The insurance and reinsurance industry loss from hurricane Harvey has been estimated at $15.4 billion by catastrophe risk modelling firm Karen Clark & Company, excluding the impacts to the National Flood Insurance Program (NFIP).
Loss estimates are coming thick and fast now, as the impact of hurricane Harvey is gradually becoming clearer. However it is still early days and any estimates are unlikely to be spot on at this stage, so some creep either way is to be expected in the coming weeks.
Karen Clark & Co. put the total insurance industry loss at $15.4 billion, made up of $2.5 billion of wind losses, $500 million of storm surge losses and $12.4 billion of inland flood losses.
Given this does not include the NFIP’s exposure, there could be another $1 billion added to this if the NFIP’s reinsurance program pays out in full, as it’s now thought likely to.
The $12.4 billion of inland flood loss is interesting as it’s perhaps a higher figure than many had originally anticipated, but as the flooding worsened and with waters set to linger, the impact to commercial property insurance in particular is expected to be high.
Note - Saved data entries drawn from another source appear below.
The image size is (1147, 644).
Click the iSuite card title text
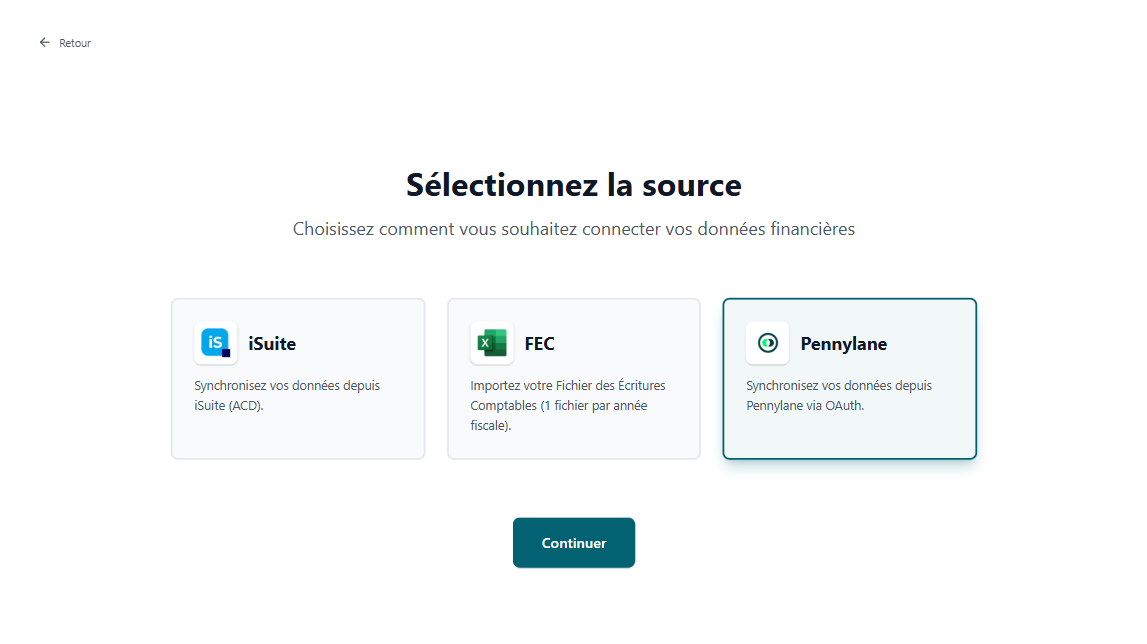click(x=270, y=343)
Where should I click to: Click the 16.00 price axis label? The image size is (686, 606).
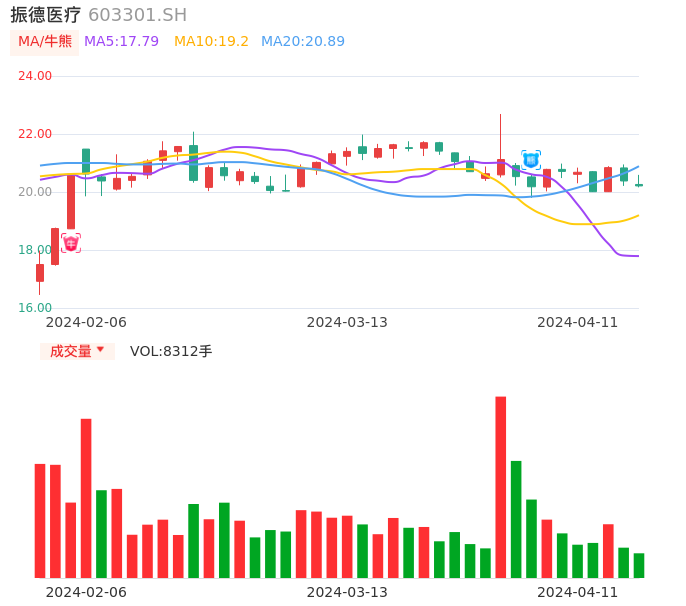35,308
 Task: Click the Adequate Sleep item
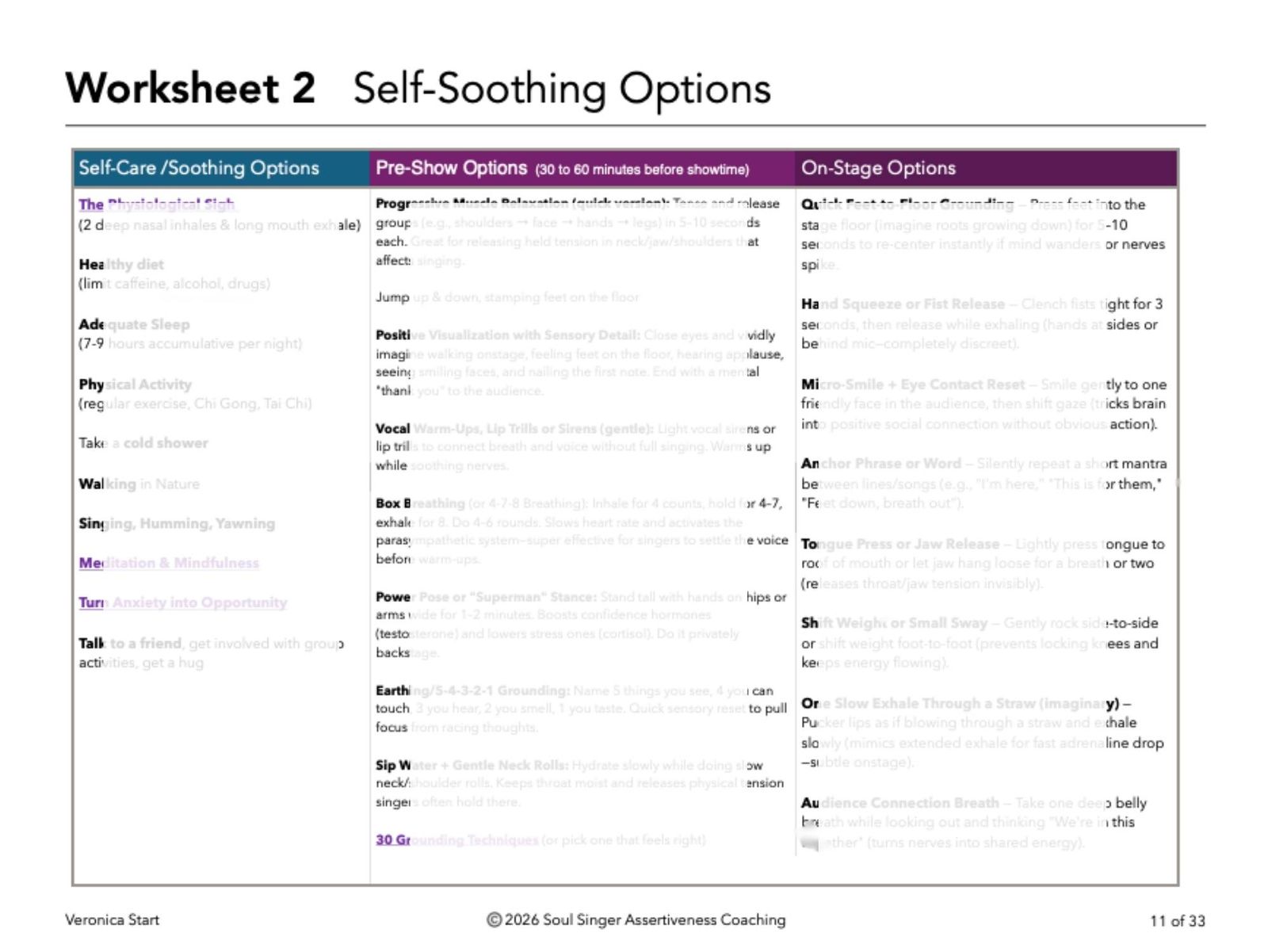(134, 324)
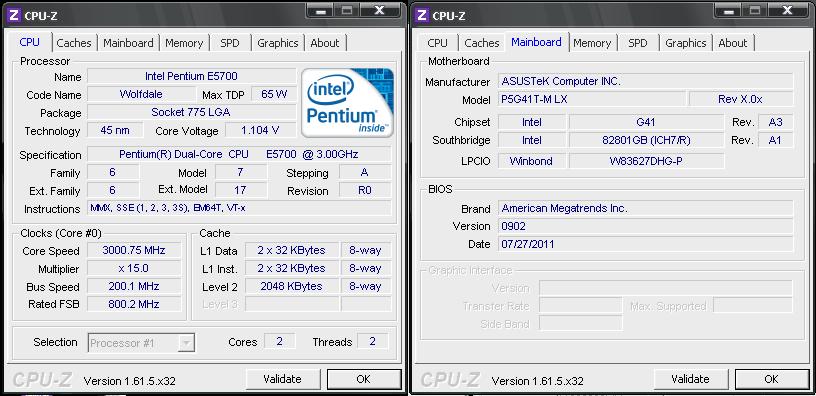The height and width of the screenshot is (396, 816).
Task: Switch to Mainboard tab in left window
Action: pos(128,43)
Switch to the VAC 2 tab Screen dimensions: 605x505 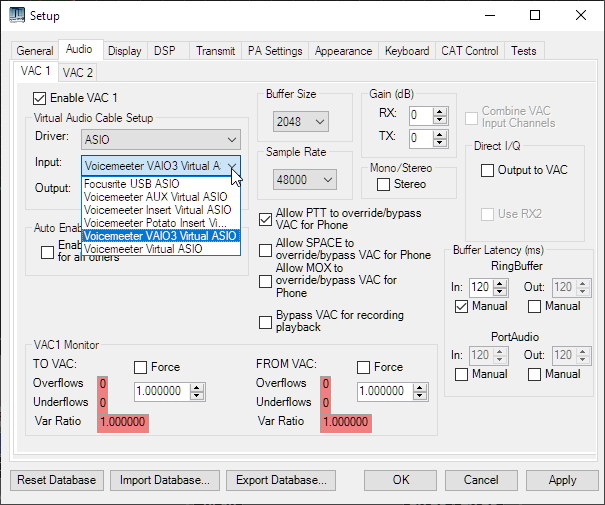coord(77,72)
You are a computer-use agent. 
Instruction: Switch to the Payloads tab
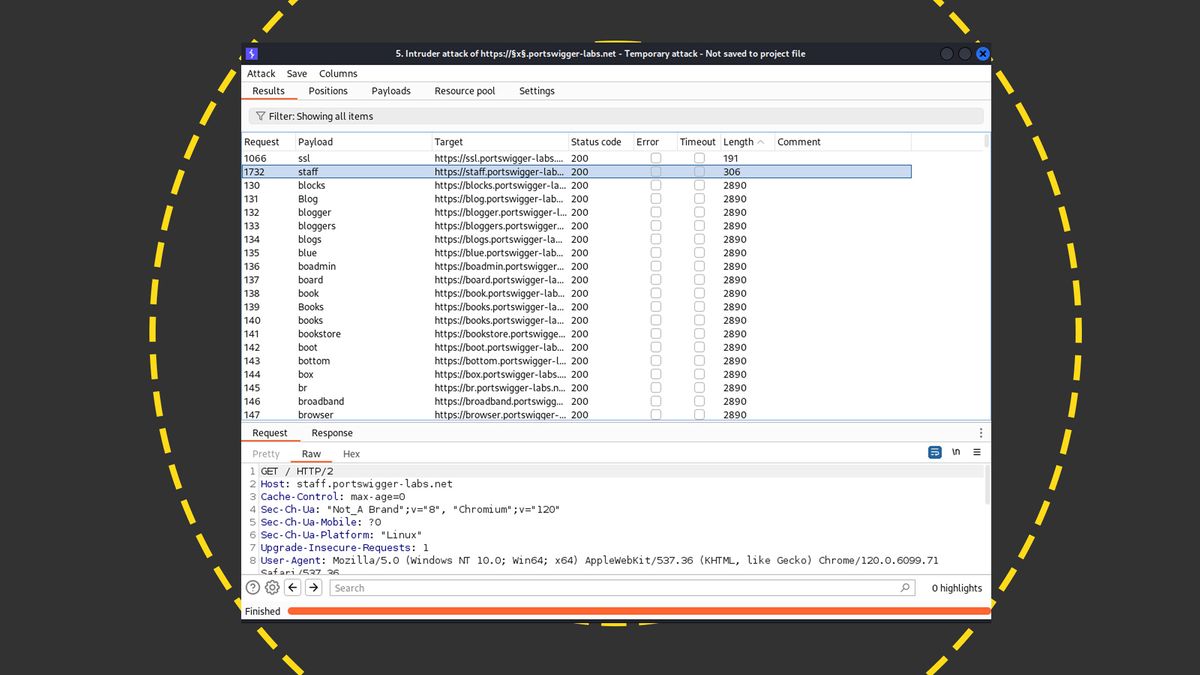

At this level of insurance and reinsurance industry loss, hurricane Harvey will be the most costly hurricane in Texas history, based on costs at the time of impact. But Karen Clark notes that two historical Category 4 hurricanes, the 1900 and 1915 Galveston hurricanes, would have caused over $50 billion each in insured losses if they occurred today.
Other hurricane Harvey loss estimates out today include Morgan Stanley analysts suggesting a loss of up to $25 billion, excluding the NFIP, and Moody’s Analytics saying the economic loss could be as high as $108 billion.